## CONSIGNES
• 1. Recopiez fidèlement le passage du texte sur la finance comportementale qui va de « Dans cette quatrième » jusqu'à « de millions d’investisseurs. ».
• 2. Dans la présentation de la quatrième partie, quels termes mis entre guillemets le texte sur la finance comportementale emploie-t-il pour désigner le groupe des investisseurs ?
··· TEXTE DE LECTURE
Ce texte fait partie de la série « finance comportementale ».
Dans cette quatrième partie, nous allons essayer d’approfondir la problématique générée par le « Troupeau », le «Groupe » ou les « Masses » qui font que les investisseurs ont un mal fou à poser un jugement ou à prendre des décisions qui vont à l’encontre d’un groupe constitué de millions d’investisseurs.
Nous avions déjà abordé ce thème dans cet article : « Chassez le mouton, il revient sans cesse au galop ! Nos abonnés sur la sellette ?« où nous expliquions principalement, pourquoi nous sommes naturellement amenés à copier les autres. Pourquoi nous pensons être originaux ou uniques alors que nous sommes tout simplement comme les autres. Et finalement, pourquoi cela ne génère pas le moindre problème dans la vie de tous les jours, alors que c’est un gros problème dans le monde de l’investissement. Voici les trois principaux paragraphes de cet article :
« En fait de l’enfance à l’adolescence, nous sommes construit en copiant les autres. Les autres, ce sont vos parents, vos grands-parents, vos condisciples à l’école, vos professeurs, toutes les personnes qui tentent de vous éduquer. Si votre mère vous apprend que votre père s’appelle papa, vous répétez « papa », mais si elle dit « tata », vous répétez « Tata », ou si encore elle dit « Dady », vous dites « Dady »… Si votre père a tendance à uriner en rue, sur un petit muret délabré ou larguer un doigt vengeur en direction d’un automobiliste qui vient de lui tailler la route quand il est au volant, vous aurez tendance à trouver cette manière de faire normal et vous la répéterez. L’éducation des enfants et des adolescents est donc, un « copier », de ce que vos parents et ceux que vous côtoyez tous les jours vous ont « collé » dans le cerveau.
······
··· DONNÉES FOURNIES
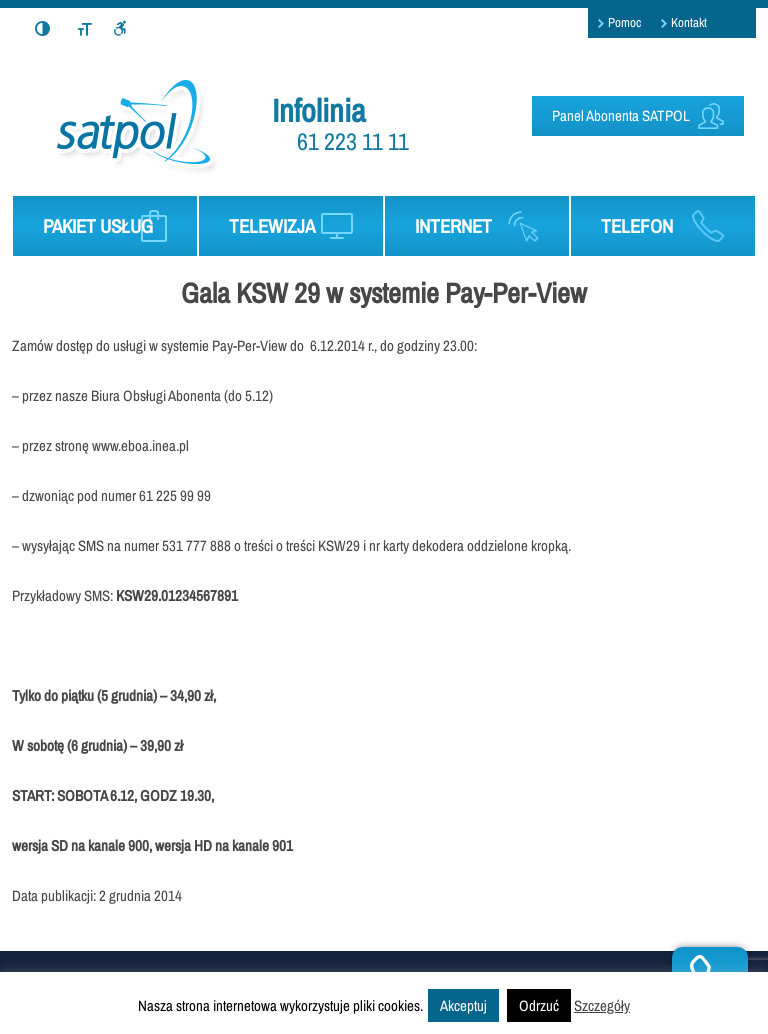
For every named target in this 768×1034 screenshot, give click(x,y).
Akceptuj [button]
······
## ENSEMBLE DES RÉPONSES
• 1.
Dans cette quatrième partie, nous allons essayer d’approfondir la problématique générée par le « Troupeau », le «Groupe » ou les « Masses » qui font que les investisseurs ont un mal fou à poser un jugement ou à prendre des décisions qui vont à l’encontre d’un groupe constitué de millions d’investisseurs.

• 2. « Troupeau », « Groupe », « Masses »